* WORK TO COMPLETE
1. Transcribe word for word the part of the passage on the lzip compression format starting at "7.1 Format design" and ending at "become too limited.".
2. Pick up the passage on the lzip compression format after its last sentence and continue it.

* READING PASSAGE
──────────────────────────────

If only we could learn the right lessons from the successes of the past, we
would not need to learn from our failures.
-- C.A.R. Hoare

Lzip has been designed, written, and tested with great care to replace gzip
and bzip2 as general-purpose compressed format for Unix-like systems. This
chapter describes the lessons learned from these previous formats, and their
application to the design of lzip. The lzip format specification has been
reviewed carefully and is believed to be free from design errors.

7.1 Format design
=================

When gzip was designed in 1992, computers and operating systems were less
capable than they are today. The designers of gzip tried to work around some
of those limitations, like 8.3 file names, with additional fields in the
file format.

Today those limitations have mostly disappeared, and the format of gzip has
proved to be unnecessarily complicated. It includes fields that were never
used, others that have lost their usefulness, and finally others that have
become too limited.

Bzip2 was designed 5 years later, and its format is simpler than the one of
gzip. Both gzip and bzip2 lack the fields required to implement a reliable
and efficient '--list' operation.

Probably the worst defect of the gzip format from the point of view of data
safety is the variable size of its header. If the byte at offset 3 (flags)
of a gzip member gets corrupted, it may become difficult to recover the
data, even if the compressed blocks are intact, because it can't be known
with certainty where the compressed blocks begin.

By contrast, the header of a lzip member has a fixed length of 6. The LZMA
stream in a lzip member always starts at offset 6, making it trivial to
recover the data even if the whole header becomes corrupt.

Bzip2 also provides a header of fixed length and marks the begin and end of
each compressed block with six magic bytes, making it possible to find the
compressed blocks even in case of file damage. But bzip2 does not store the
size of each compressed block, as lzip does.

──────────────────────────────

* ITEMS
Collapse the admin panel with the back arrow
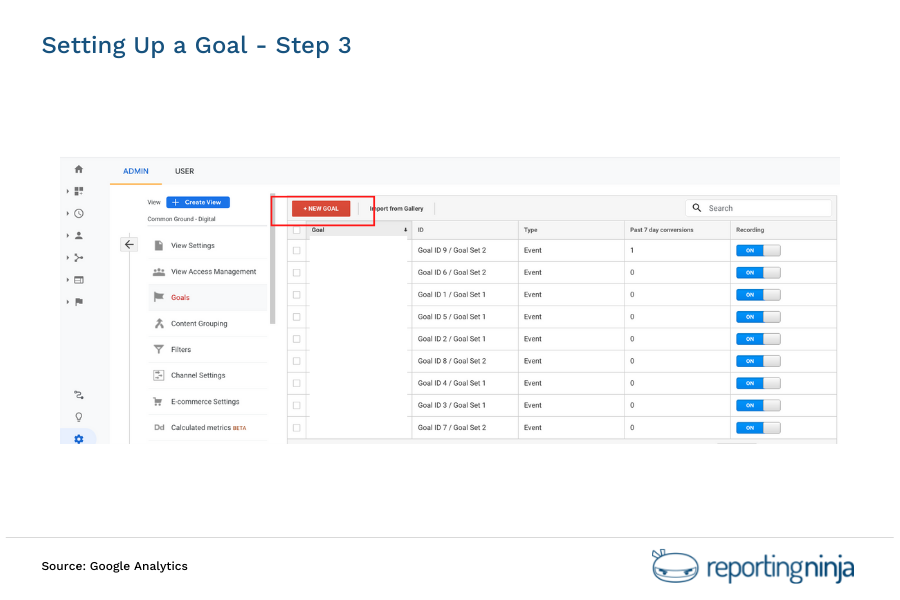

──────────────────────────────

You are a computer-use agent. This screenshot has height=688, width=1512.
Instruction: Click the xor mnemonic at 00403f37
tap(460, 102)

──────────────────────────────

* ANSWERS PROVIDED
1.
7.1 Format design
=================

When gzip was designed in 1992, computers and operating systems were less
capable than they are today. The designers of gzip tried to work around some
of those limitations, like 8.3 file names, with additional fields in the
file format.

Today those limitations have mostly disappeared, and the format of gzip has
proved to be unnecessarily complicated. It includes fields that were never
used, others that have lost their usefulness, and finally others that have
become too limited.

2.
Lziprecover is able to provide unique data recovery capabilities because the
lzip format is extraordinarily safe. The simple and safe design of the file
format complements the embedded error detection provided by the LZMA data
stream. Any distance out of bounds acts as a forbidden symbol, allowing the
decoder to detect the approximate position of errors, and leaving little
work for the check sequence (CRC and data sizes) in the detection of errors.
Lzip is usually able to detect all possible bit flips in the compressed data
without resorting to the check sequence. It would be difficult to write an
automatic recovery tool like lziprecover for the gzip format. And, as far as
I know, it has never been written.

Lzip, like gzip and bzip2, uses a CRC32 to check the integrity of the
decompressed data because it provides optimal accuracy in the detection of
errors up to a compressed size of about 16 GiB, a size larger than that of
most files. In the case of lzip, the additional detection capability of the
decoder reduces the probability of undetected errors about 50 million times
more, resulting in a combined integrity checking optimally accurate for any
member size produced by lzip. Moreover, a CRC is better than a hash of the
same size for detection of errors in lzip files because the decoder catches
almost all the large errors, while the CRC guarantees the detection of the
small errors (which the hash does not).

The lzip format is designed for long-term archiving. Therefore it excludes
any unneeded features that may interfere with the future extraction of the
decompressed data.

For example, by not protecting the dictionary size field (DS) beyond
checking that it contains a valid value, lzip minimizes the number of false
positives caused by a corrupt DS. DS is the dictionary size used by the
compressor, but it is possible to decompress a file using a DS different
from the one used by the compressor as long as it is large enough to contain
the largest distance encoded. Protecting DS with a CRC would have caused
data loss in most cases where the data can be decompressed successfully.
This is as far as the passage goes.